(Do this) Give the records from the line that contains "You are a computer-use agent. The" through the line that contains "Action: (10, 22)", both included, as a Markdown table with the columns Row and Content. Put one line in each row with its row number, skip blank lines, and leave out the pictures.

(Provided data)
(begin)
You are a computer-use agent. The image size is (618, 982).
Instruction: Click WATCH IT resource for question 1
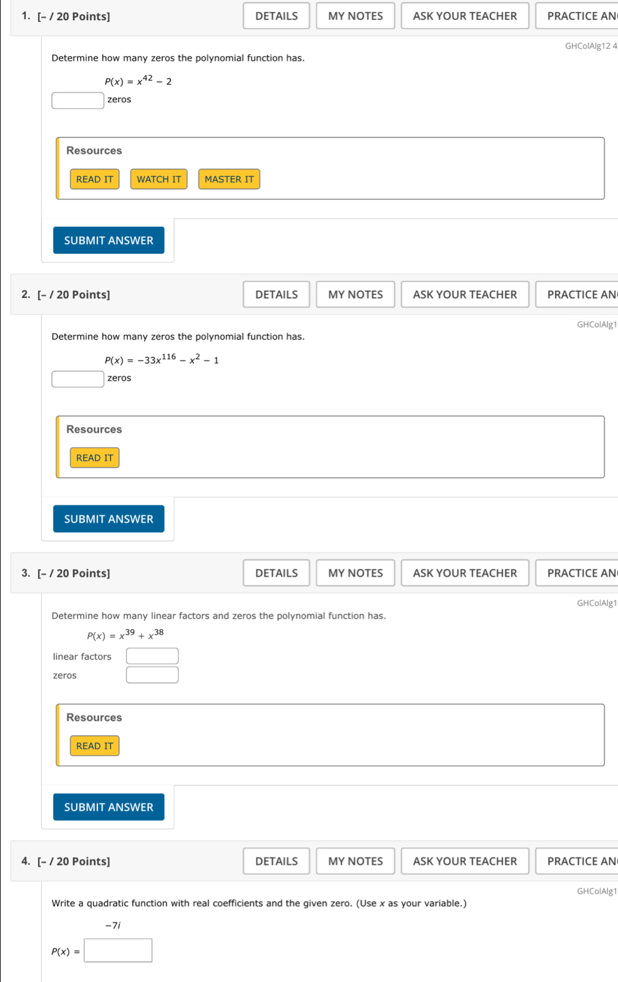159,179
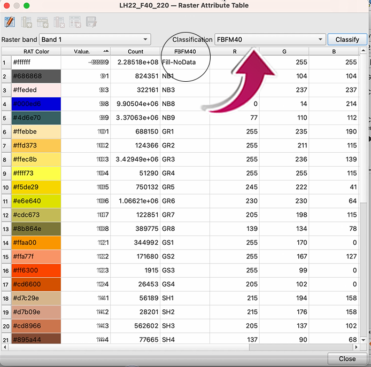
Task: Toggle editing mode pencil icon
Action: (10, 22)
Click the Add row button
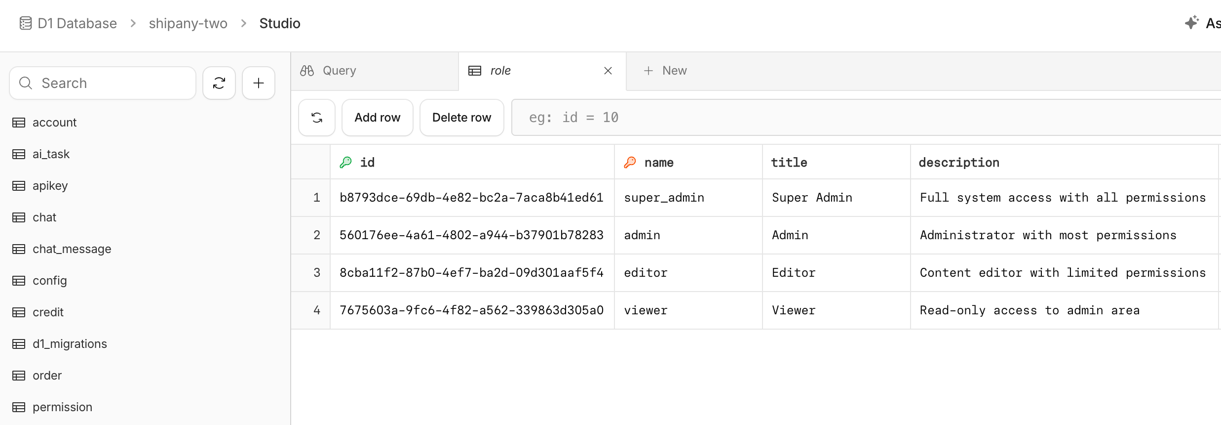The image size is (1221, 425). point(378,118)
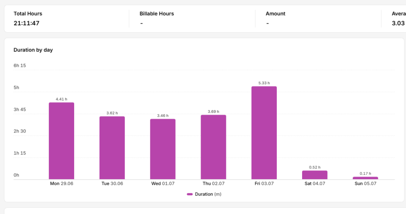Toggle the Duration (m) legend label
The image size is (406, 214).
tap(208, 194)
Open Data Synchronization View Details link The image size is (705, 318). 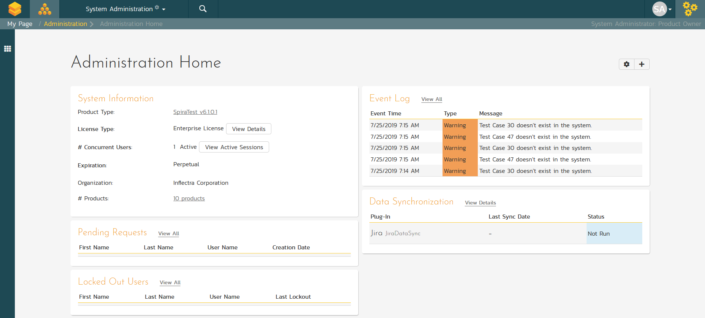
(end)
(begin)
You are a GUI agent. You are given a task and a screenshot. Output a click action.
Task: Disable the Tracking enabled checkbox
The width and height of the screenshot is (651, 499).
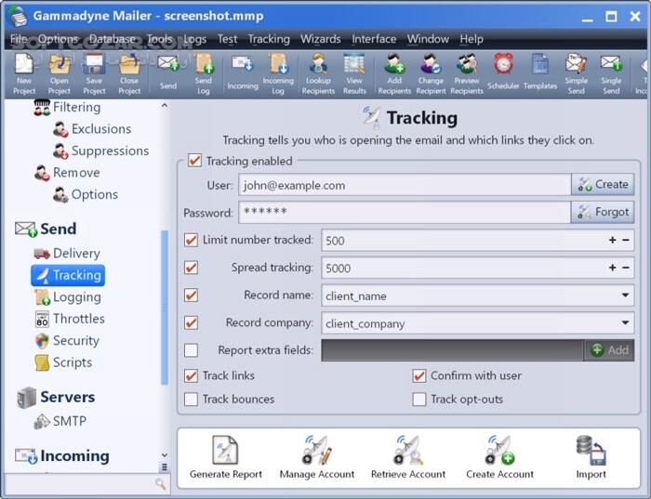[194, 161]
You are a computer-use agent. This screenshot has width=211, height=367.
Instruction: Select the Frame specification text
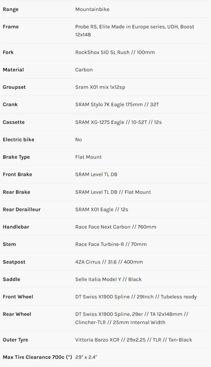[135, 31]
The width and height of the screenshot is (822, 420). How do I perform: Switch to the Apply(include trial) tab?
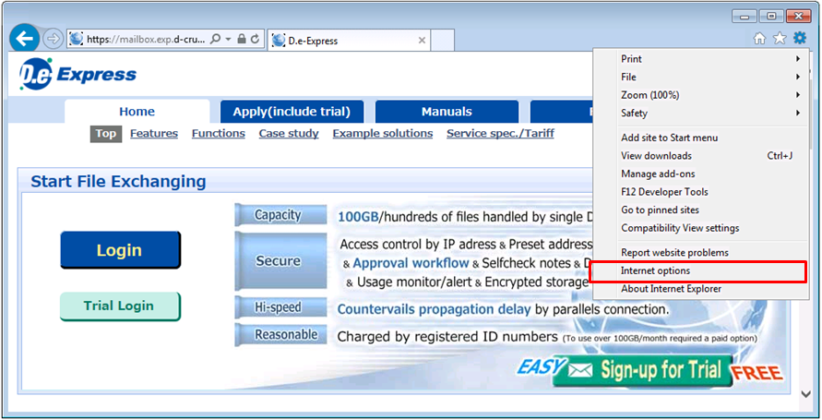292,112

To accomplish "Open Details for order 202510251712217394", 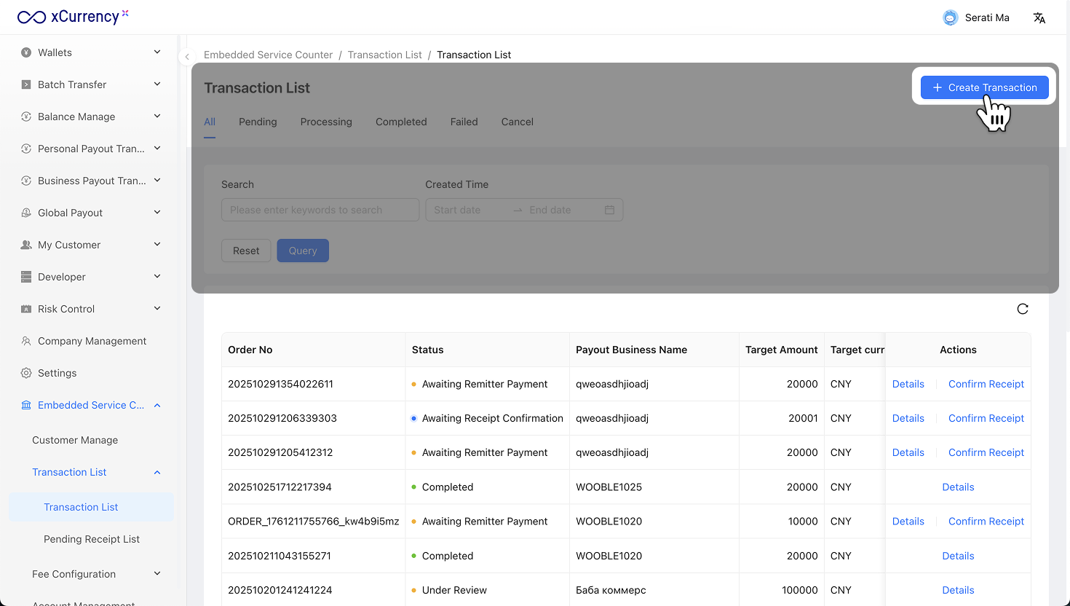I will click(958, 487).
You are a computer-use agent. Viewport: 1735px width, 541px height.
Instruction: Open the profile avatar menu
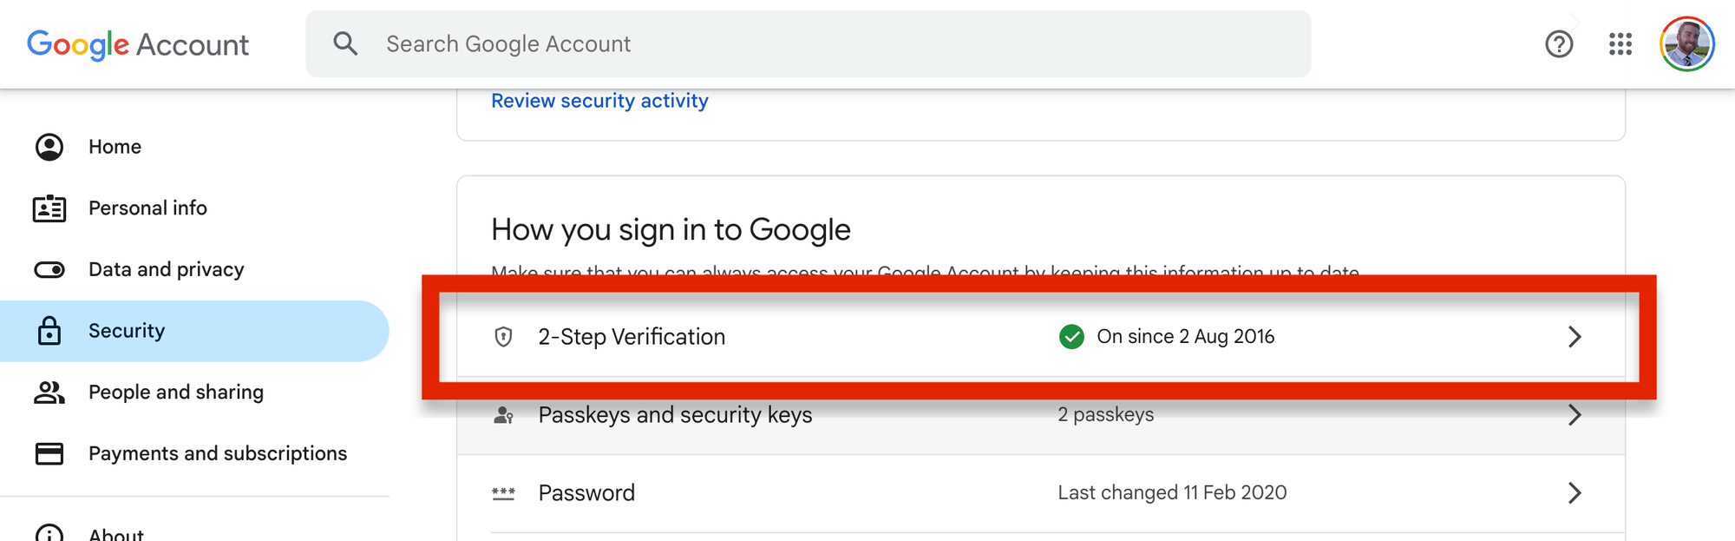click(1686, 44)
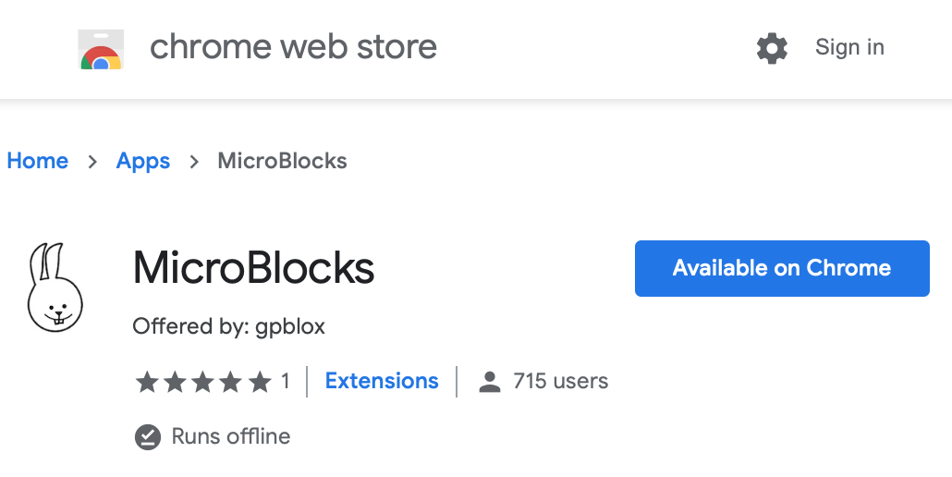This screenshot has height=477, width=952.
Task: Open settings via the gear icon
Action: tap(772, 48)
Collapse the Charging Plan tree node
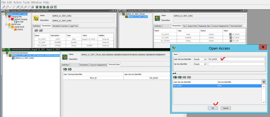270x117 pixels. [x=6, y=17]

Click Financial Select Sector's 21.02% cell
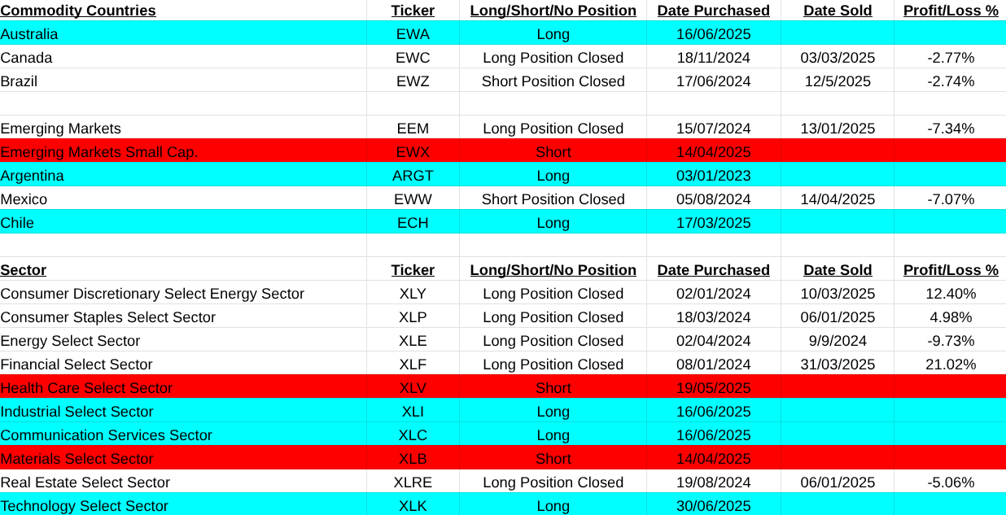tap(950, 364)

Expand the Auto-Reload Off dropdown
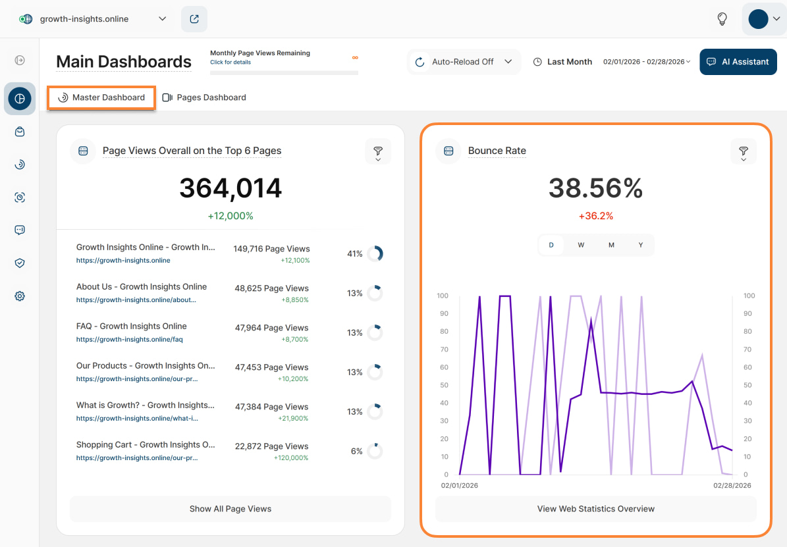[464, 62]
(end)
(Answer to this exercise)
| Row | Content |
|---|---|
| 1 | You are a computer-use agent. The image size is (618, 982). |
| 2 | Instruction: Click WATCH IT resource for question 1 |
| 3 | 159,179 |
| 4 | Task: Toggle editing mode pencil icon |
| 5 | Action: (10, 22) |